Uitspraak
ISLAND FINANCE ARUBA N.V.,
Gerecht in Eerste Aanleg van Aruba
In deze zaak, die voor het Gerecht in Eerste Aanleg van Aruba is behandeld, vordert eiseres, Island Finance Aruba N.V., betaling van een geldlening die is verstrekt aan gedaagde sub 1. De lening, afgesloten op 10 juli 2008, bedroeg Afl. 14.617,80 en diende in 60 termijnen te worden terugbetaald, met een uiterste datum van 25 juli 2013. Gedaagde sub 2 heeft zich als borg gesteld voor gedaagde sub 1. Eiseres heeft op 18 oktober 2017 conservatoir beslag gelegd onder de openbare rechtspersoon Het Land Aruba ten laste van gedaagde sub 2.
Eiseres vordert dat het Gerecht gedaagden veroordeelt tot betaling van het openstaande bedrag, vermeerderd met rente en buitengerechtelijke kosten. Gedaagden hebben verweer gevoerd en doen een beroep op verjaring van de vordering. De kern van het geschil draait om de vraag of gedaagden een geslaagd beroep op verjaring hebben gedaan. Volgens artikel 3:308 BWA begint de verjaringstermijn op de dag na de opeisbaarheid van de vordering, en in dit geval betreft het periodieke betalingen.

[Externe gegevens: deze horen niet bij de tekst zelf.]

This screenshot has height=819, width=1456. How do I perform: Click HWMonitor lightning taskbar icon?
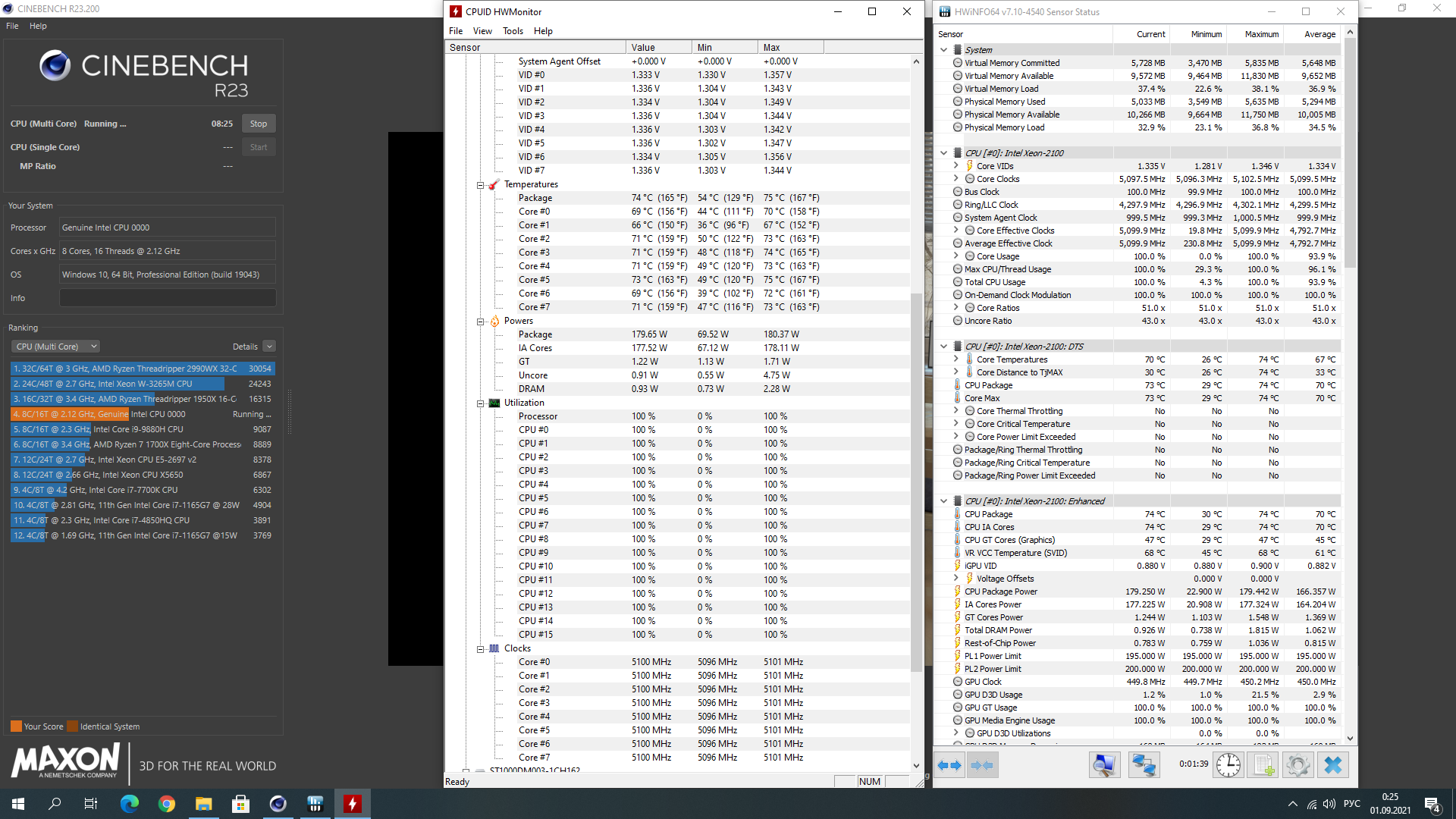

Het Gerecht overweegt dat eiseres moet bewijzen dat de verjaringstermijn tijdig is gestuit door het verzenden van aanmaningsbrieven, en dat gedaagden deze brieven hebben ontvangen. De zaak is verwezen naar de rolzitting van 30 januari 2019 voor het nemen van een akte aan de zijde van eiseres, waarna gedaagden mogen reageren. Alle overige beslissingen zijn aangehouden.